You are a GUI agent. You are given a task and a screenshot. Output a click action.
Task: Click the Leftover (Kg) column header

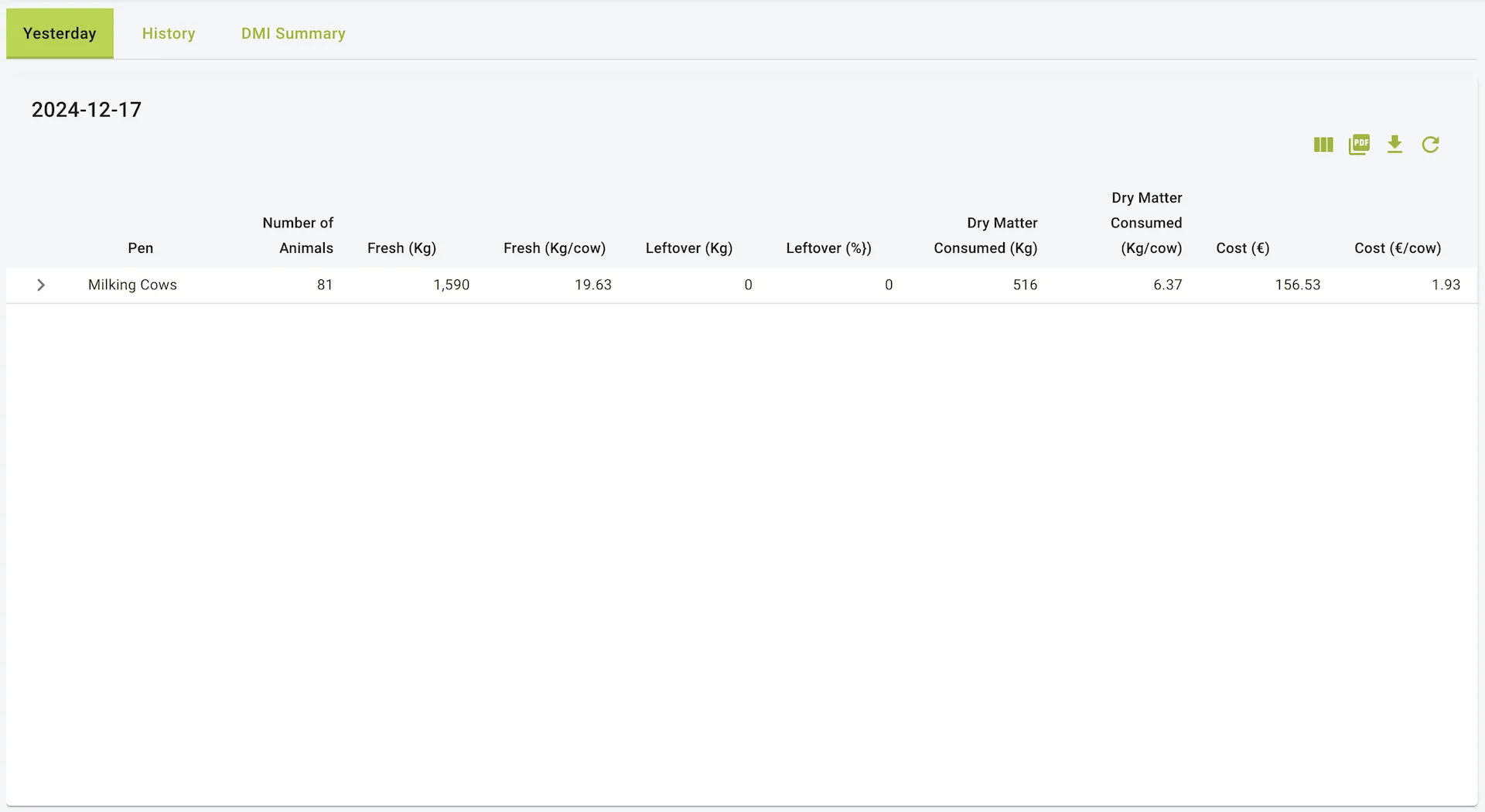coord(688,248)
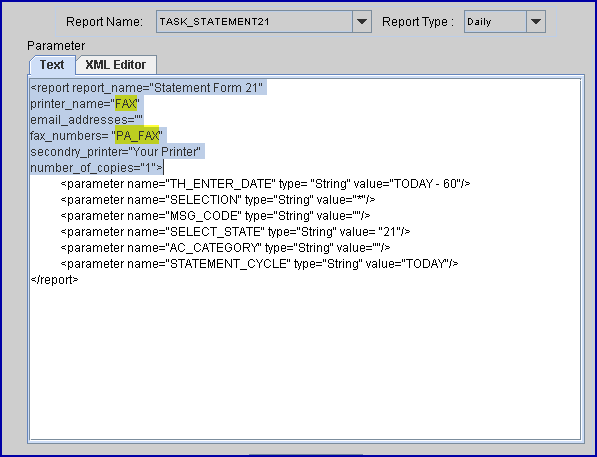Click the highlighted FAX printer name value
The height and width of the screenshot is (457, 597).
[x=126, y=104]
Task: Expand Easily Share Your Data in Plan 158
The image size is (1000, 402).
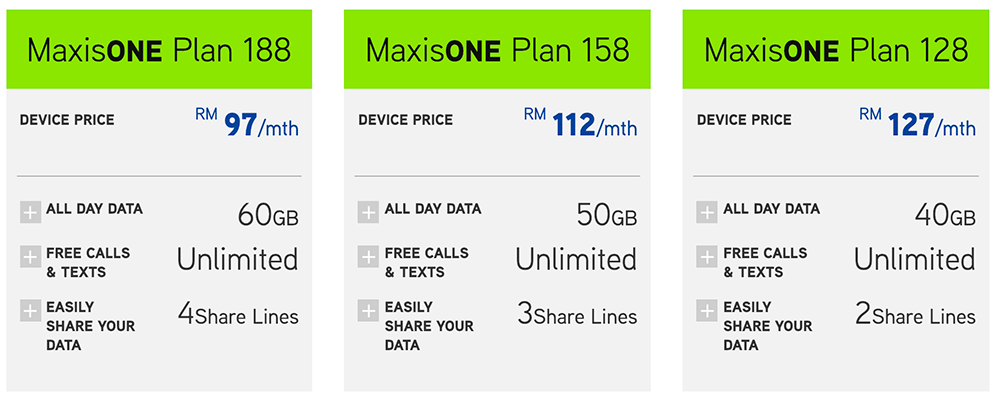Action: coord(369,311)
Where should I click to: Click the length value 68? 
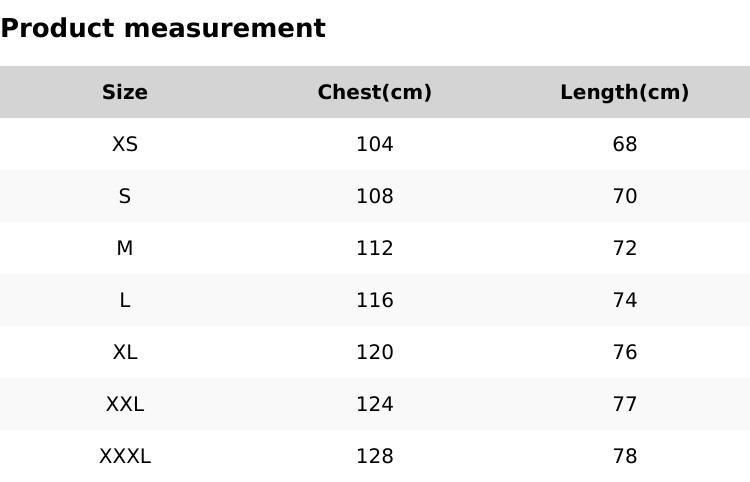click(625, 145)
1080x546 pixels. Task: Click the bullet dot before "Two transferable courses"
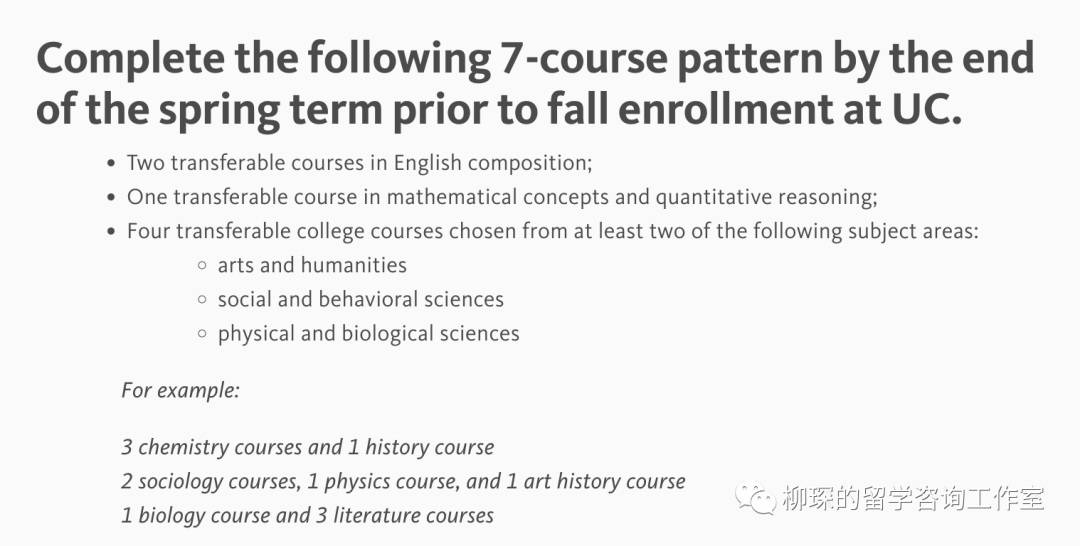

(Required action)
Quote all of the entries word for word, omitting any pictures.

(Your response)
You are a GUI agent. You are given a task and a screenshot. Output a click action.
Task: Click the Leftover (Kg) column header

coord(688,248)
Click the highlighted FAX printer name value
The height and width of the screenshot is (457, 597).
[x=126, y=104]
Task: Expand Easily Share Your Data in Plan 158
The image size is (1000, 402).
Action: coord(369,311)
Where should I click to: Click the length value 68? 
click(625, 145)
1080x546 pixels. Task: Click the bullet dot before "Two transferable courses"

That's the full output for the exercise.